If there's an anti-democratic organization or movement anywhere, an individual dictator or a tyrannical regime, then it's a safer than safe bet, because it's a certainty, that somewhere or other a commentator on the Western left (verkrappt section) will be telling you that the said organization or movement, dictator or regime, isn't as bad as all that. And it's a near certainty that one of the somewheres he or she will be telling you this is in the Guardian. You don't need three guesses, you need only one; it's Seumas Milne:
[A] similar misreading of their own social circles for the country [Iran] at large appears to have convinced the opposition's supporters that it can only have lost last Friday's election through fraud.
That is also reflected in the western media, whose cameras focus so lovingly on Tehran's gilded youth and for whom Ahmadinejad is nothing but a Holocaust-denying fanatic. The other Ahmadinejad, who is seen to stand up for the country's independence, expose elite corruption on TV and use Iran's oil wealth to boost the incomes of the poor majority, is largely invisible abroad.

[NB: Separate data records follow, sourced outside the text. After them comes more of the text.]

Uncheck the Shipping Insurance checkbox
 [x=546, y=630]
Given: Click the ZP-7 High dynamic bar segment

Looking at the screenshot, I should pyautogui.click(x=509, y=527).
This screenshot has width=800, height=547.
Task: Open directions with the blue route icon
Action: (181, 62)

Ahmadinejad not just a Holocaust-denying fanatic but a patriot and friend of the poor - so don't be so hard on the guy. And don't you just love that belittling 'Tehran's gilded youth'? A diagnosis of the mind-set is here.
Another big thing for Milne, as he goes on to explain, is that the regime in Iran is a central obstacle to the evil hegemony run from Washington DC. This has to be a clincher when you're left verkrappt. Doesn't matter the nature of the obstacle, or the hopes and the freedoms which it thwarts; because, hey, it's an obstacle. As the man once said: 'tak[ing] a stand alongside the scum of this earth'.
Footnote. With regard to 'gilded youth', Milne is the 'younger son of the former BBC Director General Alasdair Milne [and] attended the leading public school Winchester College and read PPE at Balliol College, Oxford'.